▸ **Task directions**: Format the lines below, from the one containing "You are a computer-use agent. The image size is (1221, 980)." down to the last line, as a JSON list of strings with one string per line. Leave out blank lines.

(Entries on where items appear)
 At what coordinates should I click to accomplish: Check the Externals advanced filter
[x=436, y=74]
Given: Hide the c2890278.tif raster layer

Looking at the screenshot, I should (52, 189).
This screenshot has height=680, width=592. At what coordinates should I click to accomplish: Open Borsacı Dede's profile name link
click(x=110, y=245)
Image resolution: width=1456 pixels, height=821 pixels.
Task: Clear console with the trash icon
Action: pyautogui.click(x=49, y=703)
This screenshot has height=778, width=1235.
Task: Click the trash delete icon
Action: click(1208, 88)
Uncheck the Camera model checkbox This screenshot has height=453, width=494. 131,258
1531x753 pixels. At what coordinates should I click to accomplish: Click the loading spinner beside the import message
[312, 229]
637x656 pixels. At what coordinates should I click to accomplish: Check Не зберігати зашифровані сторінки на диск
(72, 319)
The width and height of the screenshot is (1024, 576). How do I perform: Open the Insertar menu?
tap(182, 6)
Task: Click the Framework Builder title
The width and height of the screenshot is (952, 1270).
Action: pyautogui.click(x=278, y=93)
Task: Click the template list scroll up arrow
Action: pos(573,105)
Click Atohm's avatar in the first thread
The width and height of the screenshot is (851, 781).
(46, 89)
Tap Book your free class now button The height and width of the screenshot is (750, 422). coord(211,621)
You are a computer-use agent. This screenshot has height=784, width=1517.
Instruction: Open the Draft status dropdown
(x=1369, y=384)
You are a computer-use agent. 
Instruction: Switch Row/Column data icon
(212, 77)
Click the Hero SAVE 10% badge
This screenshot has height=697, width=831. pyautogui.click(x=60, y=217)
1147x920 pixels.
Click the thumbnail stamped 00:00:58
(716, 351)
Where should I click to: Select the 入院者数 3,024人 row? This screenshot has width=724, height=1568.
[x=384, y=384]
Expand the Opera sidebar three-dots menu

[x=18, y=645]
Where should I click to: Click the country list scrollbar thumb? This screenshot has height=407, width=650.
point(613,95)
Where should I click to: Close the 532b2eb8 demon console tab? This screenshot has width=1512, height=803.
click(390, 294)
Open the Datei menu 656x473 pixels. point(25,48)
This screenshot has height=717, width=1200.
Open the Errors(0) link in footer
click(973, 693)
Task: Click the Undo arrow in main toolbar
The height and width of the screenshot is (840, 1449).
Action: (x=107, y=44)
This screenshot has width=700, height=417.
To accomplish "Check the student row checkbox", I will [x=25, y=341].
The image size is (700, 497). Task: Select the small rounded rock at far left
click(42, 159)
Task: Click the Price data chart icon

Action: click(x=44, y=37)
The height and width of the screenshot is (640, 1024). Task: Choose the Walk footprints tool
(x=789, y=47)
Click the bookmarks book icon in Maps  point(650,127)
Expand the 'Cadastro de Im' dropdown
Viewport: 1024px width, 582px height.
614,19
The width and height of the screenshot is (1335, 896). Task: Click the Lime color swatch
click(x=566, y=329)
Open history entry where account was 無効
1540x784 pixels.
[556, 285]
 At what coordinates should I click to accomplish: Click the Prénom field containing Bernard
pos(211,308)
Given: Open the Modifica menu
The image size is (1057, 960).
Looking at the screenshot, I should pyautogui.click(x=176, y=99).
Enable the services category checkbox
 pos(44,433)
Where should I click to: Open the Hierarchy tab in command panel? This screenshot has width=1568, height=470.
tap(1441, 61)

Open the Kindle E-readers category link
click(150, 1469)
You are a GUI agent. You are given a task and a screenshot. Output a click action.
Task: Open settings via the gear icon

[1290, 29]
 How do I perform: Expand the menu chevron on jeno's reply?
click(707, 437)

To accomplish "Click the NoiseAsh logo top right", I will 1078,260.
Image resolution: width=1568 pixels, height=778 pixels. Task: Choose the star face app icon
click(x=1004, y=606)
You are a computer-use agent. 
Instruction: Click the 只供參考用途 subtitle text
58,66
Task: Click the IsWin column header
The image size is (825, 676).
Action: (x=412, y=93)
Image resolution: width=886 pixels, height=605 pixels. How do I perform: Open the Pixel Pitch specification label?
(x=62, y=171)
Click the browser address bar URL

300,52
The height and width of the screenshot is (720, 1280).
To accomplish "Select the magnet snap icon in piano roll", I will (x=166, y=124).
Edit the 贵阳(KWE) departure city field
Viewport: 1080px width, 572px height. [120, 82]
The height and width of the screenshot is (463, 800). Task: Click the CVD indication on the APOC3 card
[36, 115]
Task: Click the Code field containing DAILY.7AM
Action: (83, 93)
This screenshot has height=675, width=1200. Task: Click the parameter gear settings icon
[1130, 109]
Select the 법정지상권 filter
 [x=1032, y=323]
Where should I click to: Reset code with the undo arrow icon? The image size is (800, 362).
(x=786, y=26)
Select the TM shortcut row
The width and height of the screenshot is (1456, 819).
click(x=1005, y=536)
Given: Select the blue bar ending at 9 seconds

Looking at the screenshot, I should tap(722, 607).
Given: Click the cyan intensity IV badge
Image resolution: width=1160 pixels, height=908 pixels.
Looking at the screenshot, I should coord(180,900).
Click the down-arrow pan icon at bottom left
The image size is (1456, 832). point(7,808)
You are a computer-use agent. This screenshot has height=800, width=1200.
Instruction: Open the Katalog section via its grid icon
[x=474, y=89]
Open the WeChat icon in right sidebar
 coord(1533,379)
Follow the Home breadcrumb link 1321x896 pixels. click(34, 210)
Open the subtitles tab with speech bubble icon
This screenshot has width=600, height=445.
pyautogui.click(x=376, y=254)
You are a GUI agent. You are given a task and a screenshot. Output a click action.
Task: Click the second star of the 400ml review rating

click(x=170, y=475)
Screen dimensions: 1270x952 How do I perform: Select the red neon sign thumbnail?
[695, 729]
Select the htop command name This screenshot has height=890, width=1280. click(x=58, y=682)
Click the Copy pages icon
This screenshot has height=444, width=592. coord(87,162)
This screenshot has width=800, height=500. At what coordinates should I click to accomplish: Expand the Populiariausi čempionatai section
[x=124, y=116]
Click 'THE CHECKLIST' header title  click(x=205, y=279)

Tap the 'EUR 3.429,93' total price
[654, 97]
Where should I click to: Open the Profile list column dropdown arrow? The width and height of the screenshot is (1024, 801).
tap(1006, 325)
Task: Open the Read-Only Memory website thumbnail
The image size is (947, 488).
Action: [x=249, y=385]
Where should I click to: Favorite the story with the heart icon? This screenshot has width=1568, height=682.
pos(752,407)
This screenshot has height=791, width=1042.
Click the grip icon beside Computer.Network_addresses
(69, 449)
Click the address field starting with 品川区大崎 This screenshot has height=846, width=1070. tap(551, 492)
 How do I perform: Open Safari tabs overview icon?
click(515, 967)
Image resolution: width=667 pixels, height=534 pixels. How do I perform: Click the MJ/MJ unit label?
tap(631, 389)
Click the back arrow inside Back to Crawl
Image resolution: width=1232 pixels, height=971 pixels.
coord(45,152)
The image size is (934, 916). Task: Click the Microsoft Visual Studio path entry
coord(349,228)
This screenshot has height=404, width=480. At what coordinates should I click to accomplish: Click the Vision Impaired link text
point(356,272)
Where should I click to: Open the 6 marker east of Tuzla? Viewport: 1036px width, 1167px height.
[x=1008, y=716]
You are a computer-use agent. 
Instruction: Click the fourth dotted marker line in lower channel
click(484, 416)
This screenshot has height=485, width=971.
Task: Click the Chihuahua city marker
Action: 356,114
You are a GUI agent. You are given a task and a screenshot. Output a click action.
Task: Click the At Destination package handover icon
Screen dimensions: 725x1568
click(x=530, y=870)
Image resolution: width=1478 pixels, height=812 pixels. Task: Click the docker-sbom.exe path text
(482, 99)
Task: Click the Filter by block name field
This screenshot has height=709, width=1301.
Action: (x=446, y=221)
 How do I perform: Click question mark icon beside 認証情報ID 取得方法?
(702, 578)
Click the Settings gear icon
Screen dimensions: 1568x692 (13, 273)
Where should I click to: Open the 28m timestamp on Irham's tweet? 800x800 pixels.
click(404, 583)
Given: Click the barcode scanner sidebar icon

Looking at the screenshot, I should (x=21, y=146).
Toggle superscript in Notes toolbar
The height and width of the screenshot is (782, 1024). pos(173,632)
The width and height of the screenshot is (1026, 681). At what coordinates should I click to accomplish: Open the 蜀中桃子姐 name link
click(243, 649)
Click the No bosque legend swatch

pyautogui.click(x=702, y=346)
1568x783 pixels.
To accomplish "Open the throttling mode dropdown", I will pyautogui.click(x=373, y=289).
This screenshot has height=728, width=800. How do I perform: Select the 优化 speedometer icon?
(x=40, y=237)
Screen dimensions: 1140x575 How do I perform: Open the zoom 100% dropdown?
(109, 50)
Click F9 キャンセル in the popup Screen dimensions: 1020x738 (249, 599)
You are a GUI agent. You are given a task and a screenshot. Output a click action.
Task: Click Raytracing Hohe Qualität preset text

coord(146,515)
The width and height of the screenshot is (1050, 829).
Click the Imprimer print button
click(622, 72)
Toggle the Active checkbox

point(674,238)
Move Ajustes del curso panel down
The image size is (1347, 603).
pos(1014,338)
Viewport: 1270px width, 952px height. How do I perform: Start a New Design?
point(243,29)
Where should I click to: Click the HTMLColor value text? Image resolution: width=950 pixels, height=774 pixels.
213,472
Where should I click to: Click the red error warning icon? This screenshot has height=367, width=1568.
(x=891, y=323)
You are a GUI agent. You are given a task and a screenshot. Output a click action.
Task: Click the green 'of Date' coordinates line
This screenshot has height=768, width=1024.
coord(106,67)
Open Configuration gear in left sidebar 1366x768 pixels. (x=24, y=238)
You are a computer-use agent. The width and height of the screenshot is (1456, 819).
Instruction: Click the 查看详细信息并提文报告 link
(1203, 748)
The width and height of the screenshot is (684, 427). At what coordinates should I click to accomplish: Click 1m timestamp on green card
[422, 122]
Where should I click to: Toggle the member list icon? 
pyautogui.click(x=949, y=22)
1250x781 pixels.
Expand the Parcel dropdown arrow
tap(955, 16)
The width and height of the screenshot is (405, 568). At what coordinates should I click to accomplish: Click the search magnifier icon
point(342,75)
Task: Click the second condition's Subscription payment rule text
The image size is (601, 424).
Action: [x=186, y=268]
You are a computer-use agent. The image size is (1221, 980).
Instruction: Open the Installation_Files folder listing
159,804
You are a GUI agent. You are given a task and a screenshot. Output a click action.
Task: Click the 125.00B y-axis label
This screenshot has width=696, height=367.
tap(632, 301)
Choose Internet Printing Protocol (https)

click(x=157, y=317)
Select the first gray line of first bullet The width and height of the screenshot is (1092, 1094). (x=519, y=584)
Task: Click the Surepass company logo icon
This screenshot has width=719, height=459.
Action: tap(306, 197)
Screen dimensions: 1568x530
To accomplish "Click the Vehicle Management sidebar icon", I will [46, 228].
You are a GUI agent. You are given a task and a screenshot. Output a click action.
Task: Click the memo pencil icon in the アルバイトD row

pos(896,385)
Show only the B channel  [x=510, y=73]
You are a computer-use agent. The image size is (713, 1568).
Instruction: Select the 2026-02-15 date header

▸ **Solved problem**:
[
  "You are a computer-use agent. The image size is (1221, 980).",
  "Instruction: Open the Installation_Files folder listing",
  "159,804",
  "You are a GUI agent. You are given a task and a screenshot. Output a click action.",
  "Task: Click the 125.00B y-axis label",
  "This screenshot has width=696, height=367.",
  "tap(632, 301)",
  "Choose Internet Printing Protocol (https)",
  "click(x=157, y=317)",
  "Select the first gray line of first bullet The width and height of the screenshot is (1092, 1094). (x=519, y=584)",
  "Task: Click the Surepass company logo icon",
  "This screenshot has width=719, height=459.",
  "Action: tap(306, 197)",
  "Screen dimensions: 1568x530",
  "To accomplish \"Click the Vehicle Management sidebar icon\", I will [46, 228].",
  "You are a GUI agent. You are given a task and a screenshot. Output a click action.",
  "Task: Click the memo pencil icon in the アルバイトD row",
  "pos(896,385)",
  "Show only the B channel  [x=510, y=73]",
  "You are a computer-use agent. The image size is (713, 1568).",
  "Instruction: Select the 2026-02-15 date header"
]